David Byrne, Artistic and Executive director at New Diorama has drawn on previous experience to pull together this guide made popular among Twitter users:
— David Byrne (@mrdavebyrne) July 30, 2018
Actor Nicole Coughlan of Derry Girls keeps it short and sweet, as she ‘learned from last year by not eating enough vegetables’:
Happy #EdFringe to you all
-Take care of yourself/each other
-Try not to stress and enjoy it
-Eat some vegetables
— Nicola Coughlan (@nicolacoughlan) August 1, 2018
Adam Rowe, who returns to the fringe for the third time this year with his show Undeniable, has some great advice for fellow performers, based on previous experience: “First of all, remember to eat well and drink lots of water. Go shopping and stock the cupboards as if you’re at home and try to get your lifestyle as close as possible to what you’re used to.”
He adds: “Don’t judge your time here based on how well other people are doing. If someone else is having what is perceived to be a more successful time than you, it’s absolutely irrelevant. Just focus on your own thing.”
Revealing he plans to take more time for himself this year in a recent chat with Entertainment Focus, he extends this to performers and participants: “Take some time for yourself. Don’t feel you have to talk to every person you’ve ever met just because you bump into them, you need some downtime to re-focus and relax. Have fun. It’s an incredible festival. Don’t put too much pressure on yourself. It’s all going to be fine.”
On the topic of how to take negative reviews, I asked writer Camilla Whitehill, whose play Freeman is at the fringe this year with Strictly Arts, for her thoughts: She said: “It’s so important to remember that basically nobody else is reading your reviews. It’s just you. Nobody else knows about your 2 star, and moreover, nobody cares. They’re just focused on themselves. So chill out. Lots of reviewers in Edinburgh are basically children, students from posh unis who are just giving their opinion. Which is fine. But it’s just one teenager’s opinion.

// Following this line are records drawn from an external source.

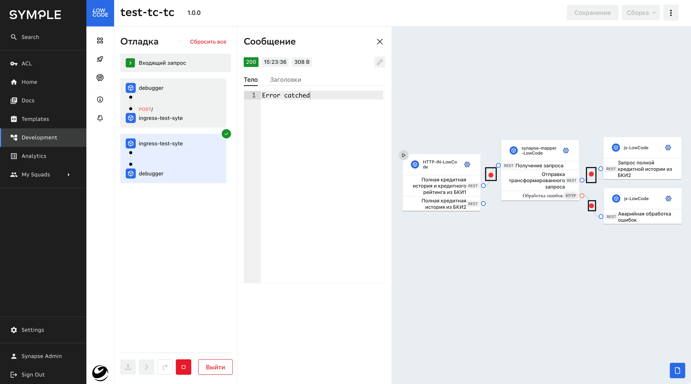Open settings gear on synapse-mapper-LowCode node

566,150
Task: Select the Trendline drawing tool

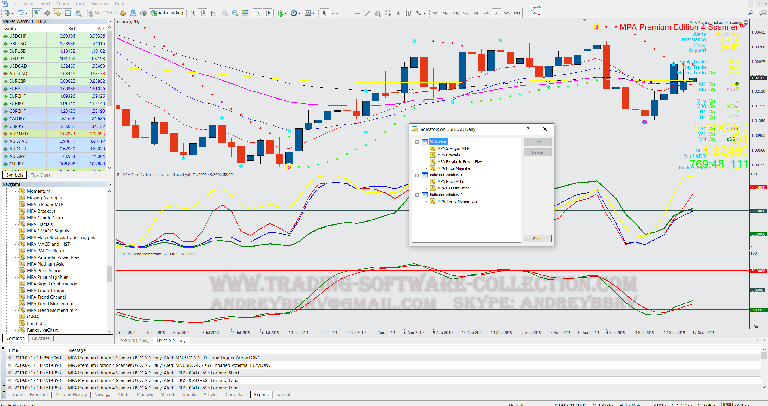Action: click(x=367, y=13)
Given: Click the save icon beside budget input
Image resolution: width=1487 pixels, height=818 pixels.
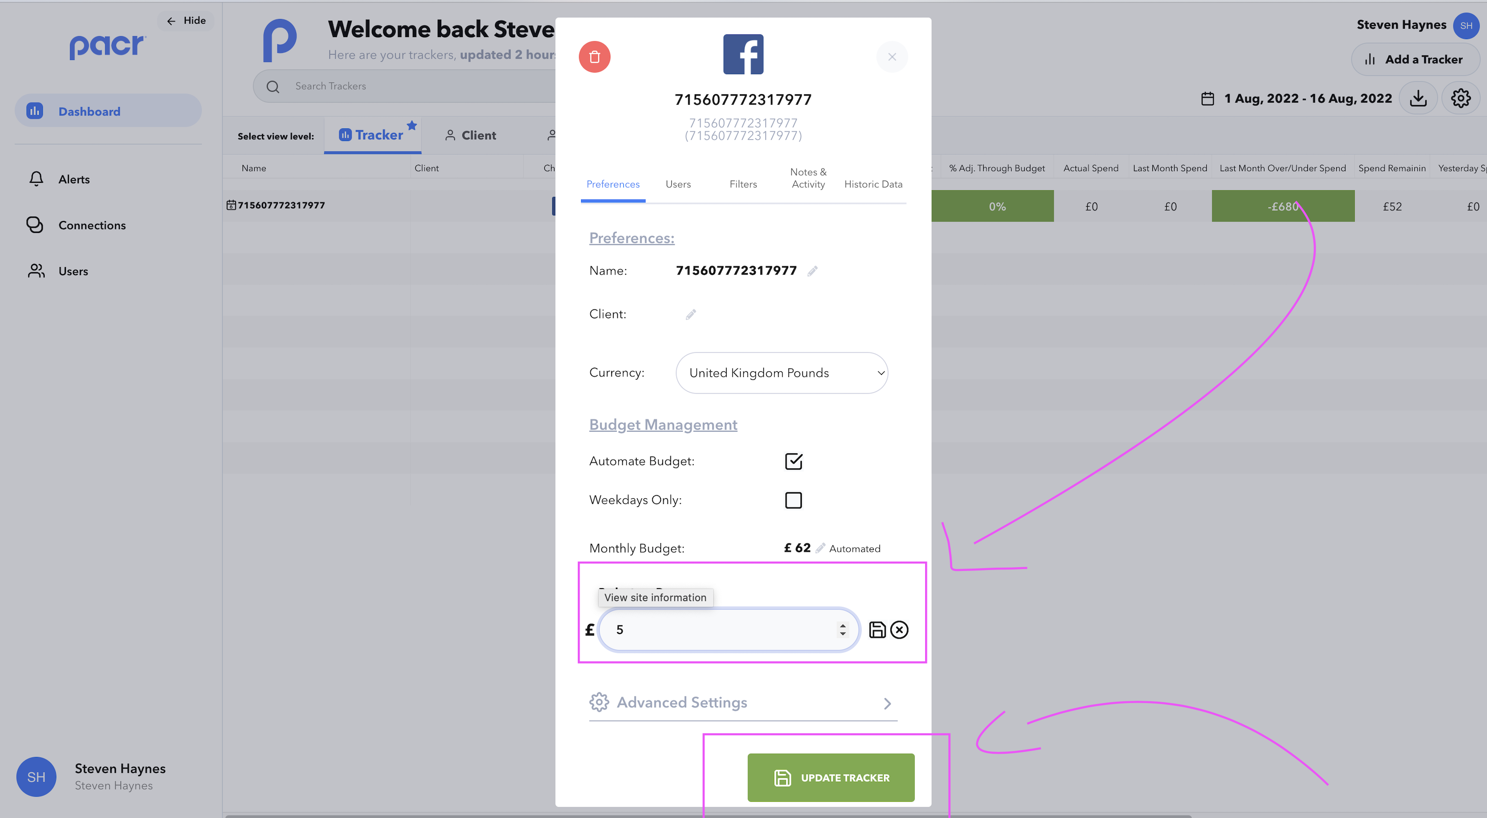Looking at the screenshot, I should (x=877, y=629).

Believe in your work.”
Katie McLeod, who has worked as a mindfulness coach before writing and starring in her debut Edinburgh show Losing My Mindfulness this year, says her approach will be all about routine: “I’m going to try and keep quite a strict routine as a performer, relating to when I do warm-ups and then doing the show, and just be honest when I meet people when they ask me how it’s going, and not have to keep up a pretence or an illusion, as sometimes you feel better just by saying it.”